Have a Common Engineering and Development Language
At the onset of the project, it is essential to establish the engineering and development language for project success. Having clearly outlined development procedures, code styles, standards, and patterns contributes to building a strong product irrespective of the teams’ locational distribution as the code merges and integrations are likely to have much fewer defects. It is also important to have aligned and standardized tools to avoid spending time understanding or troubleshooting tool configurations or properties. Having a team buy-in regarding the engineering methodology (are you going to use TDD, BDD or traditional agile etc.?) helps in eliminating subjectivity and ambiguity regarding the same. It is essential to also have clearly outlined coding standards, technologies of choice, tools, and architectural design to avoid misalignment of values and engineering standards.
Such relevant information should also be published and maintained in the shared community (a virtual community across the distributed teams that serves as a single information source) using tools and dashboards that provide comprehensive information at a glance even for the uninitiated.
Leverage Time Zones Optimally
In order to ensure the same level of communication in a distributed team as found in a co-located team, there has to be impeccable time zone management by establishing some overlapping work hours. By doing so it becomes easier to involve the key stakeholders in sprint planning, sprint review, daily stand-ups, retrospectives etc. In the case of a distributed team, it makes sense to break down sprint planning into two parts – one, which determines what each team is doing on a high level and develops the understanding of Sprint backlogs and dependencies. And two, for detail clarification and breaking down of stories into ‘tasks’. It is also important to have a remote proxy for Sprint review to establish what each local team has completed.
Testing is another important aspect that can impact the productivity of distributed engineering teams. Since most distributed teams leverage ‘Follow the Sun’ principle, activities such as testing can be passed on to the other time zone. So, by the time the development team is back to work, the testing work is already done. This can significantly improve the productivity of the engineering team.
Have An Integrated Code Base
When working towards ensuring the productivity of distributed engineering teams it is imperative to have a single code repository to ensure that everyone checks the same code base. Ensuring that all teams have access to the same CI server to ensure that all builds and tests are run against any iterations prevents build breakages and the eventual productivity loss. Along with this, it is also essential to have a hot back-up server in each location to battle adversities such as server downtimes, power outages etc.
Along with all this, there is another critical ingredient that helps in making distributed engineering teams more productive…trust. It is essential for the distributed teams to trust one another and function as a single cohesive unit. Understanding cultural differences, respecting time zones, and having clear communication between team members are few things can build trust within team members, foster collaboration and contribute towards creating a highly productive distributed engineering team. That’s ours- what’s your story about distributed engineering teams?

**What this task involves**
In the text on distributed engineering teams, what should each location have to cope with server downtimes and power outages?

**Extracted material**
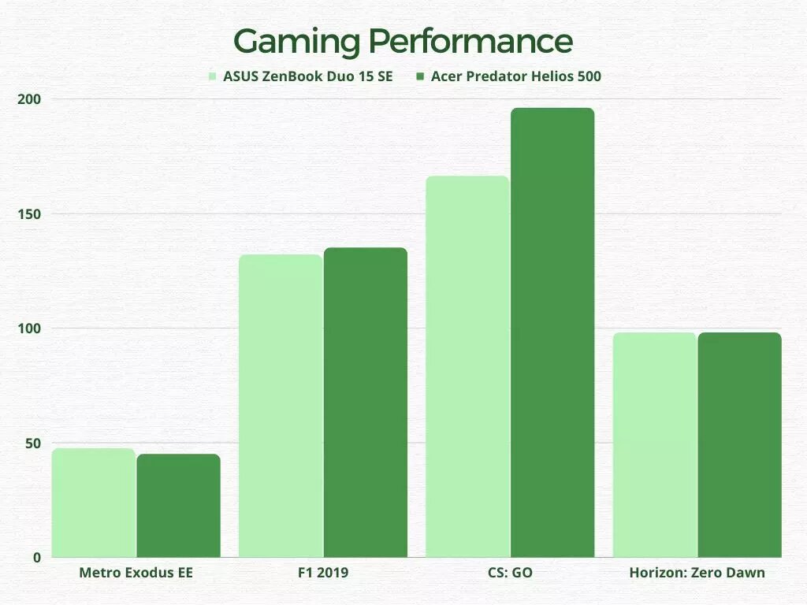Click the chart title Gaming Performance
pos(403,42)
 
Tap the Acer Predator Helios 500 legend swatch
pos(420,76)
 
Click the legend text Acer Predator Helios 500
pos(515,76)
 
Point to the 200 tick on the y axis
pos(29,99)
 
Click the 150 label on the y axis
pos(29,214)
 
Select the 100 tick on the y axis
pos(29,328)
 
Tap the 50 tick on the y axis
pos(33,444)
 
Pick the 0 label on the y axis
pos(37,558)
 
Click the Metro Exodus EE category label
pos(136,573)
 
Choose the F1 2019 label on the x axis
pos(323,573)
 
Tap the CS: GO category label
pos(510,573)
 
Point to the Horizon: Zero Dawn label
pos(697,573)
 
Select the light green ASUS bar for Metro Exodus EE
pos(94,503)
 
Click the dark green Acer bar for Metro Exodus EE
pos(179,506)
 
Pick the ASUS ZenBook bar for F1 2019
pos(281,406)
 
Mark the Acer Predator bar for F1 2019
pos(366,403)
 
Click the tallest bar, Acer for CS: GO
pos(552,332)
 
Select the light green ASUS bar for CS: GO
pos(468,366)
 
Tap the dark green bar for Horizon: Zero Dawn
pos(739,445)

**Reply**
A hot back-up server.